• Stored items:
━━━━

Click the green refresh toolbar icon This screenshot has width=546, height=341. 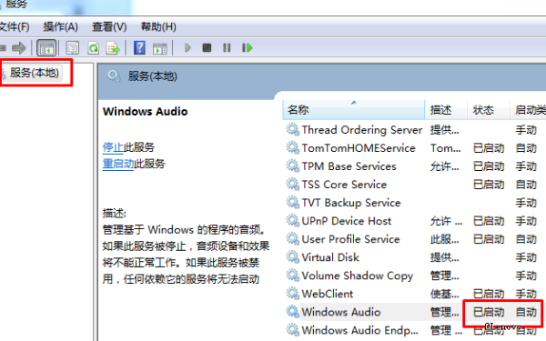(93, 47)
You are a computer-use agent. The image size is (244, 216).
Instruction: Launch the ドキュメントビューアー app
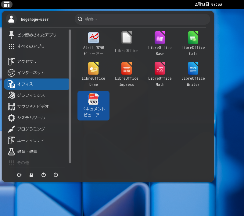tap(93, 105)
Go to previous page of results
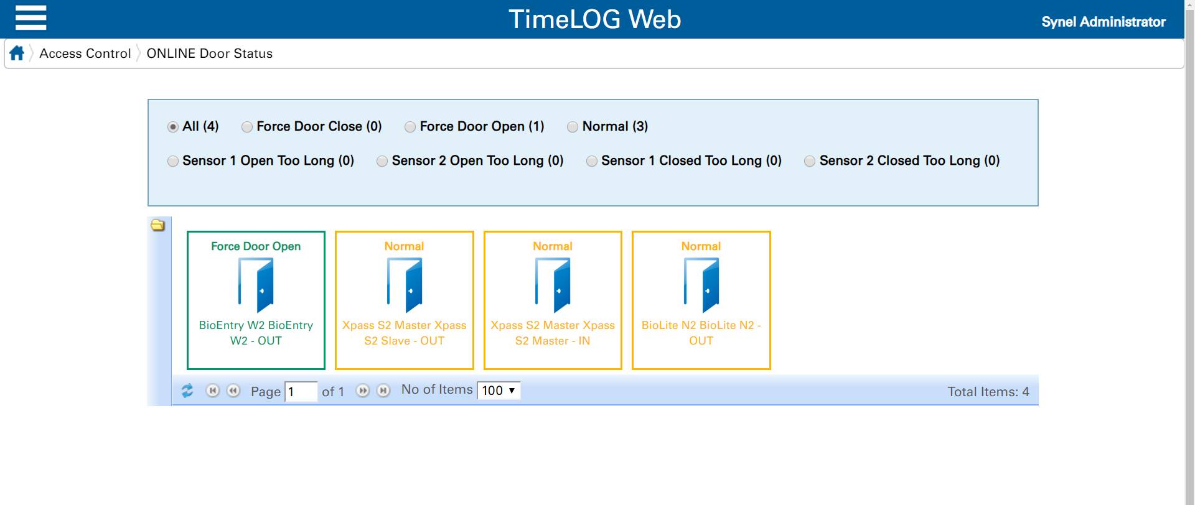The width and height of the screenshot is (1195, 505). pyautogui.click(x=233, y=391)
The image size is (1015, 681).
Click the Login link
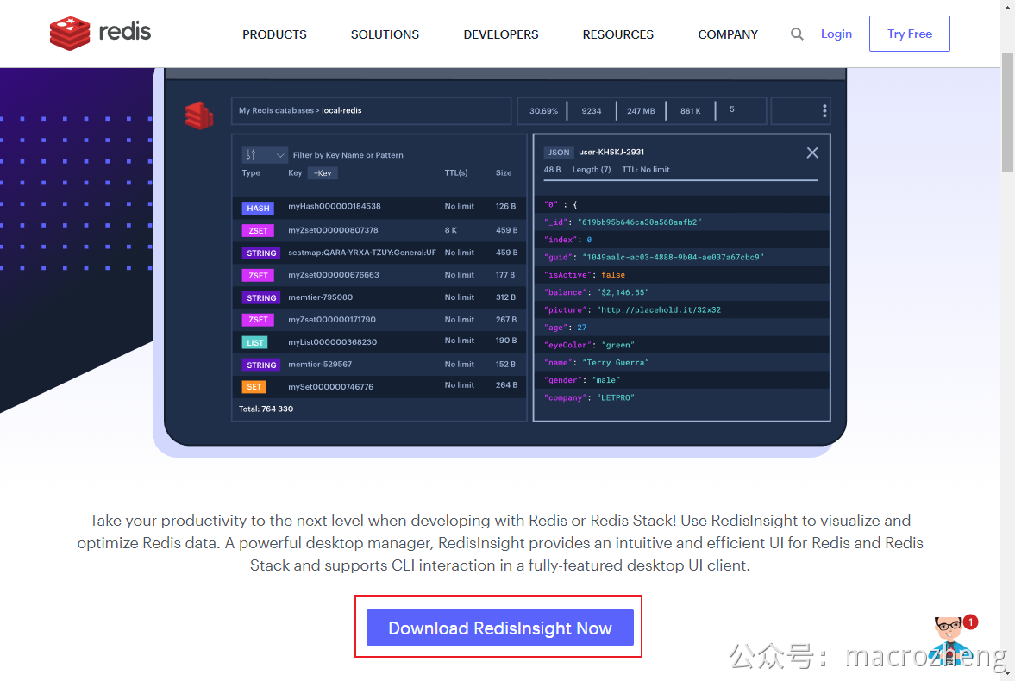coord(836,34)
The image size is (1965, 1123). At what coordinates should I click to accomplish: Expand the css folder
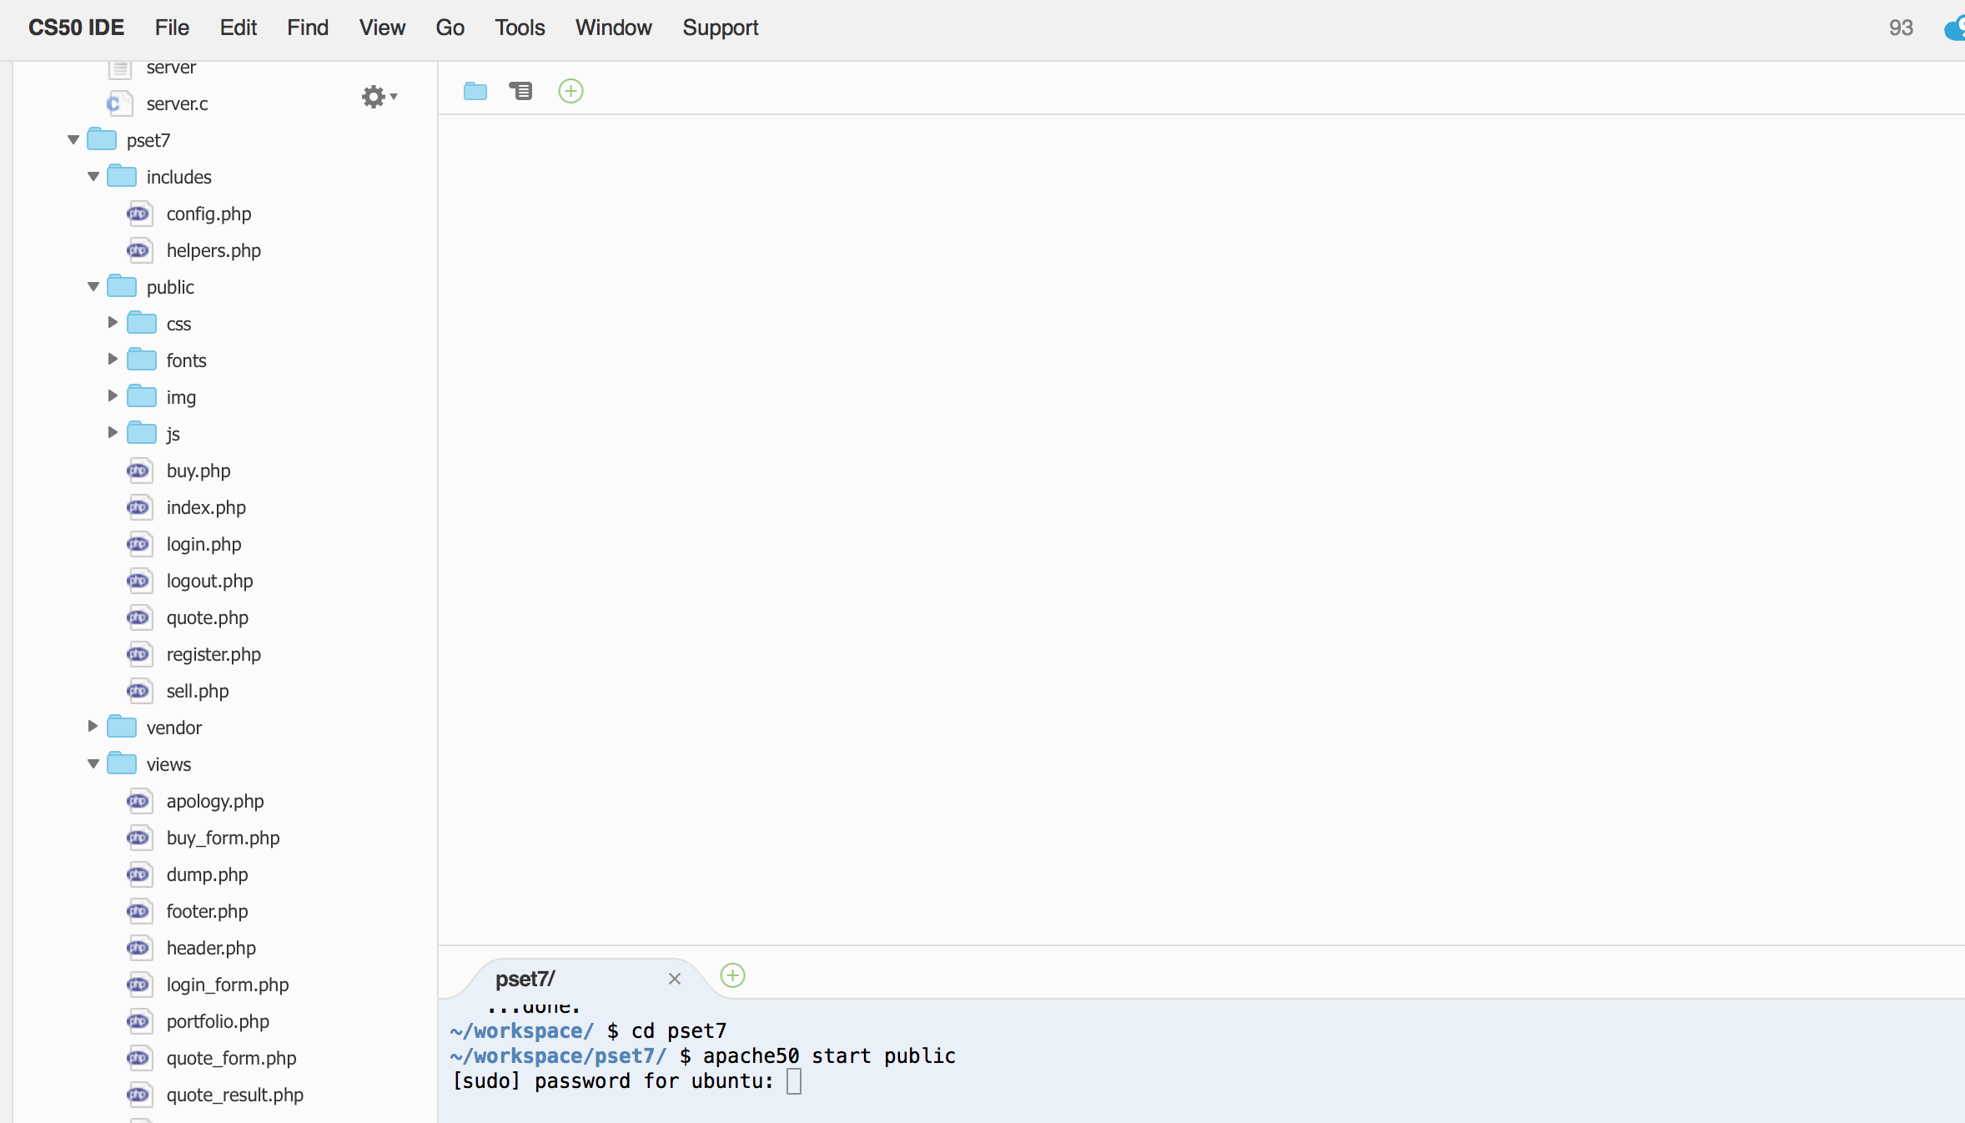click(x=113, y=323)
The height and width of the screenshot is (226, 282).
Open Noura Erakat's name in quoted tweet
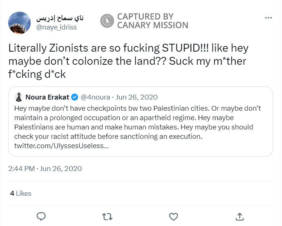coord(47,97)
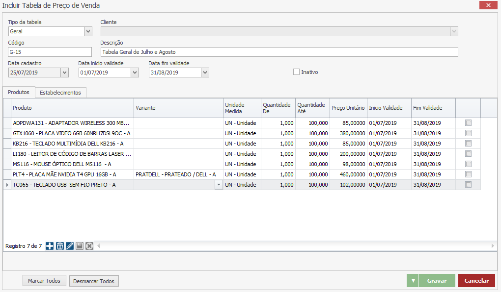Click the add record plus icon

click(x=50, y=246)
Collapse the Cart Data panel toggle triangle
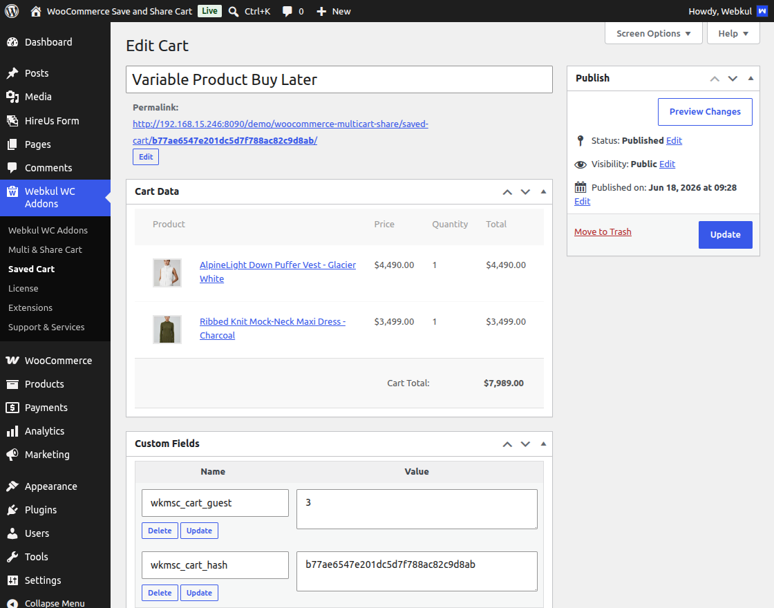 pos(543,191)
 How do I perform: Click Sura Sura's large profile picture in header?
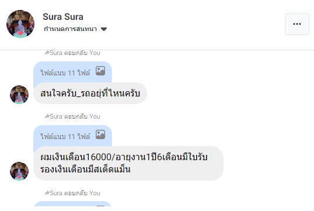pyautogui.click(x=20, y=24)
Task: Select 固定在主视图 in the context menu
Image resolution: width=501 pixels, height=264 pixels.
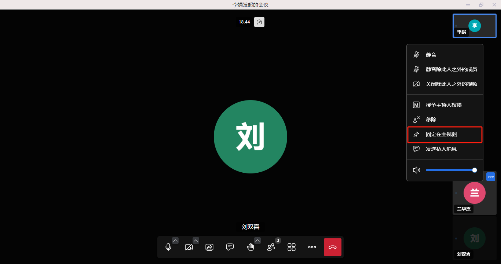Action: coord(445,135)
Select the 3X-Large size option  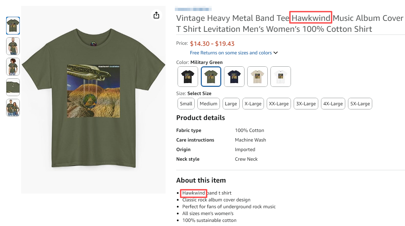coord(306,104)
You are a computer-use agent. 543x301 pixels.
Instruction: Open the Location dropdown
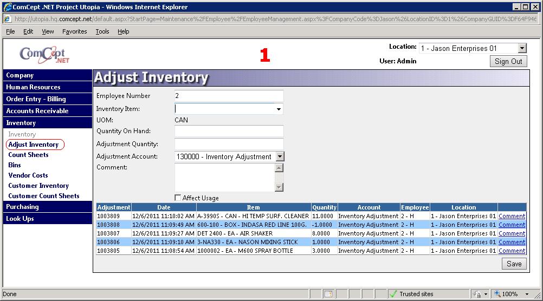tap(522, 49)
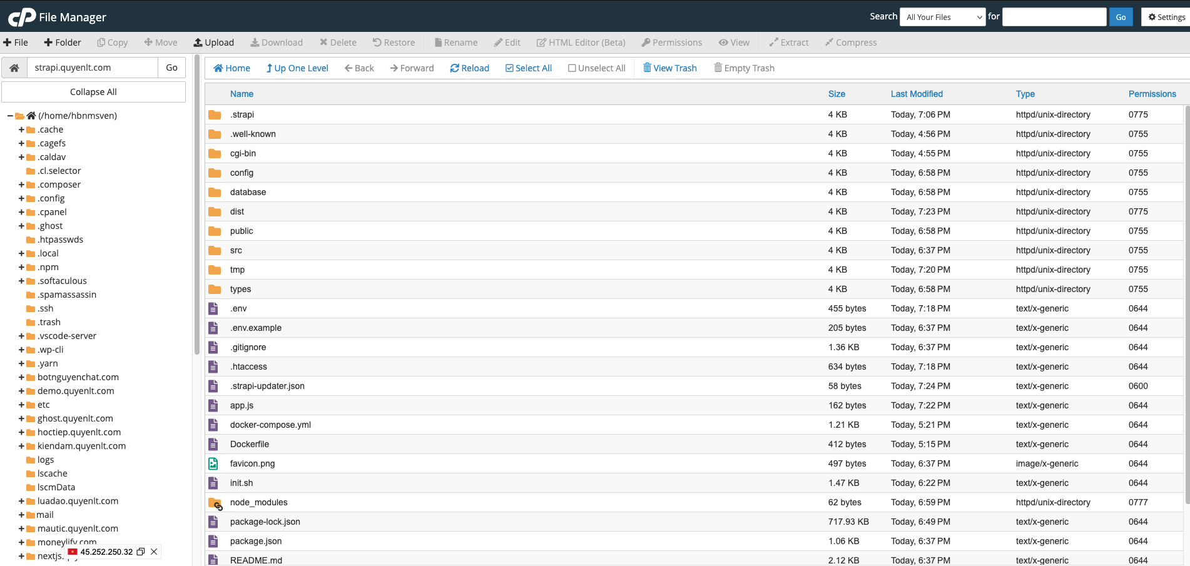
Task: Click the favicon.png image file icon
Action: (213, 463)
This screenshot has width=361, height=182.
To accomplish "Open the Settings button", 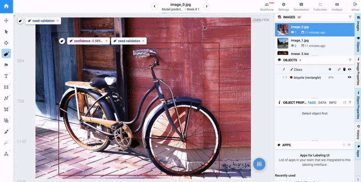I will (283, 7).
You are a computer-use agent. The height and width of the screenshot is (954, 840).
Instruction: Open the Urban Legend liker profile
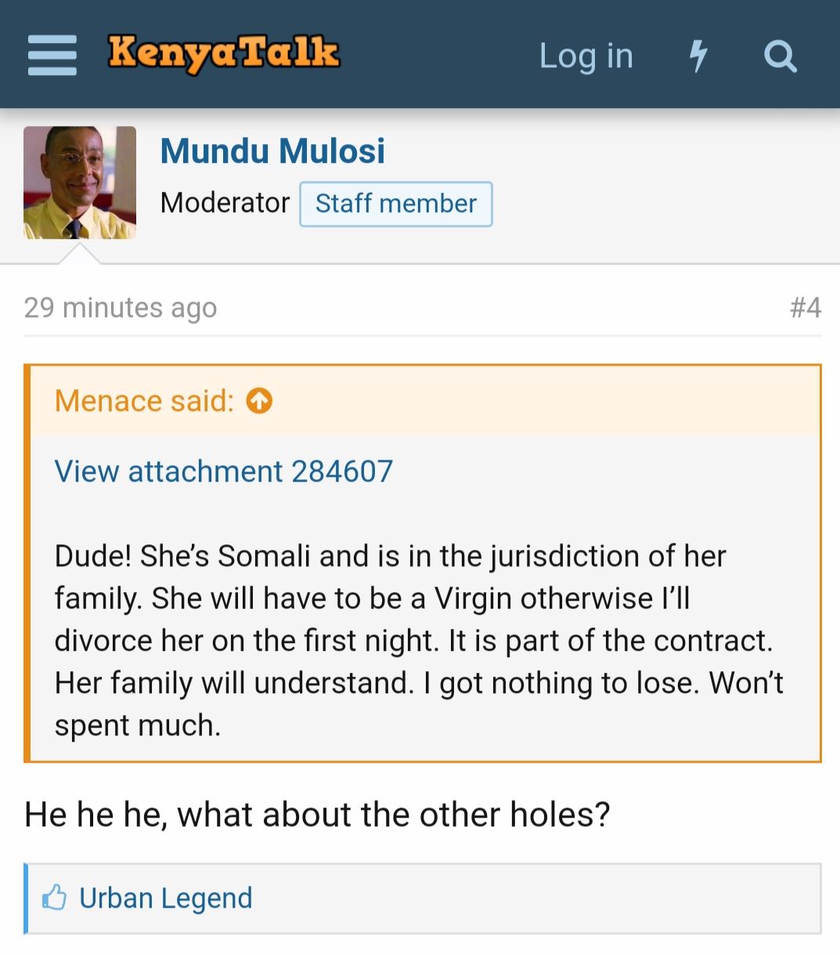pyautogui.click(x=166, y=898)
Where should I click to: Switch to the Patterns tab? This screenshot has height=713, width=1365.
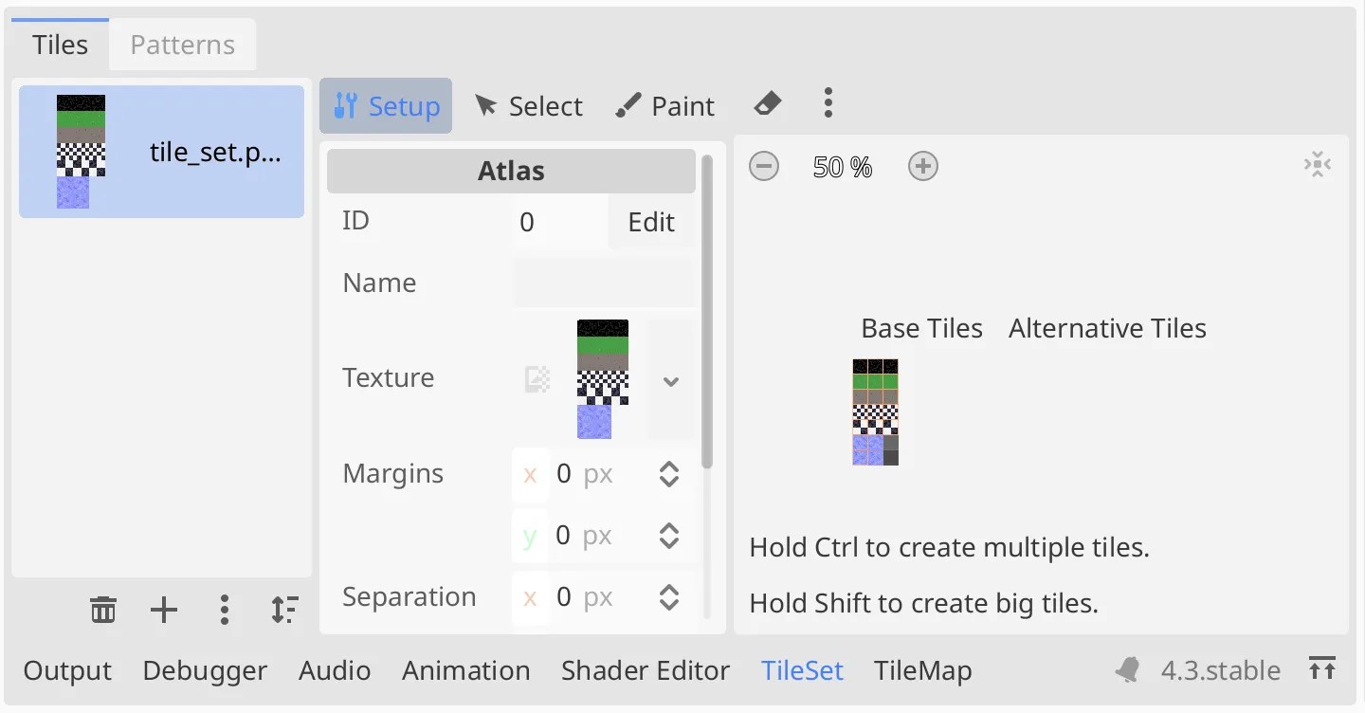coord(182,45)
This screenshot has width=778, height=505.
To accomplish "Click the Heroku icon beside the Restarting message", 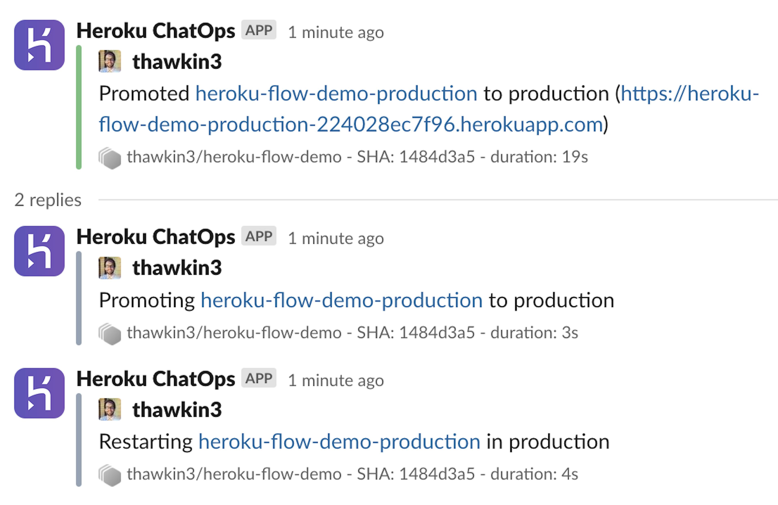I will pos(39,394).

━━━━

• TASK TO COMPLETE:
Search the data above for lines holding "agent" and copy each of them.

• RESPONSE TO THE TASK:
You are a computer-use agent. The image size is (244, 216).
You are a computer-use agent. 543x301 pixels.
You are a computer-use agent. The height and width of the screenshot is (954, 840).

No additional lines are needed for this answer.